Na reflexão que compartilhei na última semana, abordei a questão da busca humana de Deus, da sua proximidade e transcendência, do risco da manipulação da sua imagem a serviço das ideologias. Também sublinhei que o próprio Jesus Cristo se opôs à ideologização das imagens e ideias de Deus, e pagou com a própria vida essa aventura.
Na perspectiva aberta por aquela reflexão, atrevo-me a abordar às ações de vandalismo que resultaram na destruição de imagens sacras no templo paroquial de Encantado/RS, nos primeiros dias do ano. Seriam estas ações teologicamente justificadas pela própria Bíblia? Têm razão e fundamento as reações consternadas da população católica?
“Vamos devagar com o andor, pois o santo é de barro”, diz o provérbio mineiro. Comecemos por lembrar que, de fato, imagens são imagens – de gesso, de pedra ou de resina; ou são pinturas sobre tela ou papel; elas representam algo, mas não aquilo que representam. Nenhuma imagem de santo tem em si mesma a santidade ou a divindade.
Ocorre que é próprio do ser humano transferir aos objetos ou lugares representativos as qualidades daquilo que representam. As coisas deixam de ser apenas coisas, e se tornam sacramento de algo ou de alguém: a bandeira representa o país; a fotografia lembra o vovô; a lembrança simboliza a pessoa querida. Então, a agressão às imagens é sentida como uma agressão contra a pessoa ou a entidade que ela lembra ou representa.
Avancemos um pouco mais, e lembremos daquilo que Jesus de Nazaré nos ensina, com palavras a ações, pois ele age quando fala e fala mediante suas ações: Ele é a imagem viva e insuperável de Deus; quem o vê, vê a Deus, e quem ouve o que ele diz, ouve o que Deus fala (cf.
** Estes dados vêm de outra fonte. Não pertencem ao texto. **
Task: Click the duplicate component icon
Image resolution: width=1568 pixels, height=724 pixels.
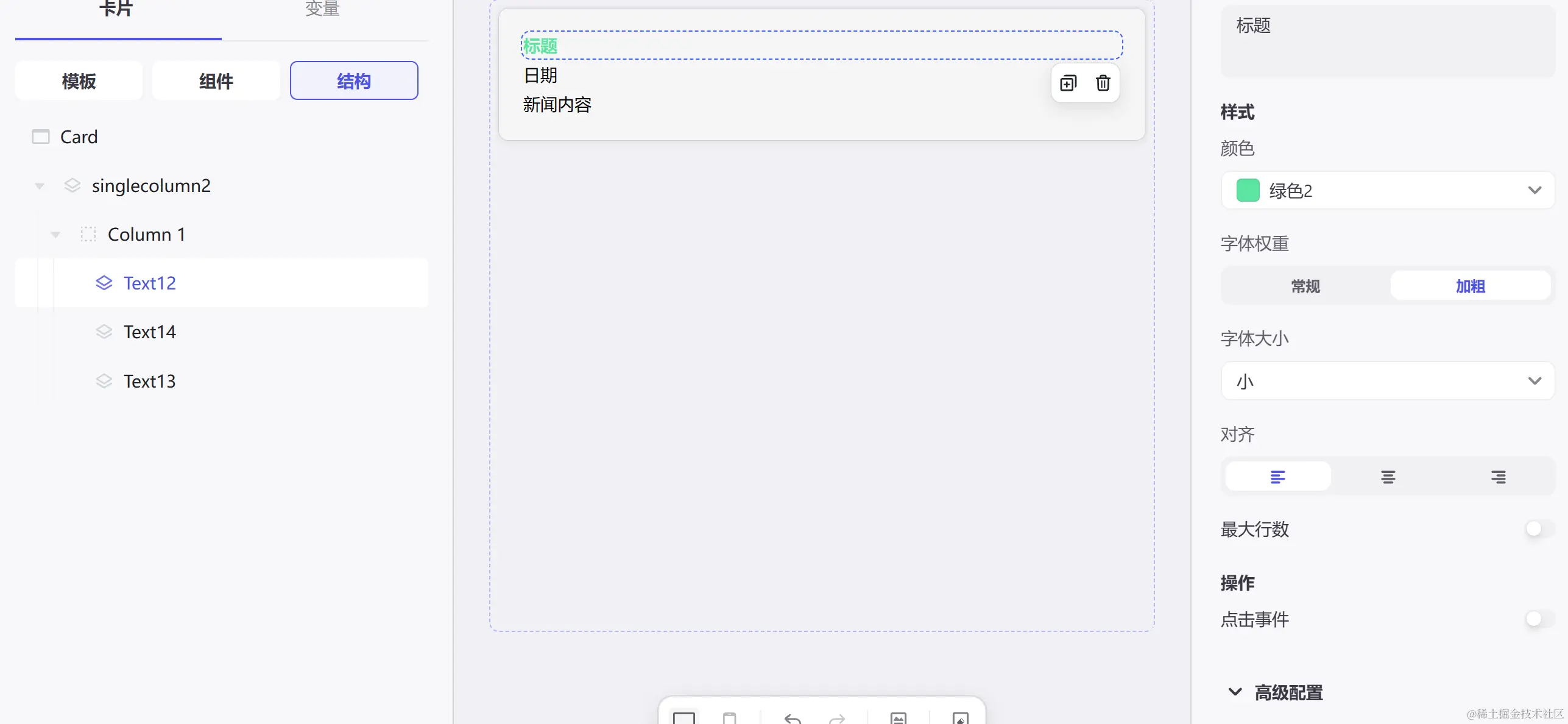Action: click(1068, 83)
João 14,9-10); Ele é o reflexo e a expressão do ser de Deus (cf. Hebreus 1,3).
Mas Jesus não se detém aqui. Para arrepio e escândalo de ‘judeus e pagãos’, ele transfere esse caráter sagrado de imagem de Deus aos seus discípulos e a todas as pessoas, especialmente aos mais pobres e indefesos. “Todas as vezes que vocês fizeram isso a um desses irmãos mais pequeninos, foi a mim que o fizeram” (Mateus 25,40).
Por isso, as imagens merecem respeito por aquilo que representam, e ninguém tem o direito de agredir as pessoas que as cultuam. Mas a agressão às imagens vivas de Deus – discriminações étnicas e religiosas; violências contra mulheres; invasões e guerras contra povos frágeis; escravidões diversas – também merecem nosso veemente repúdio.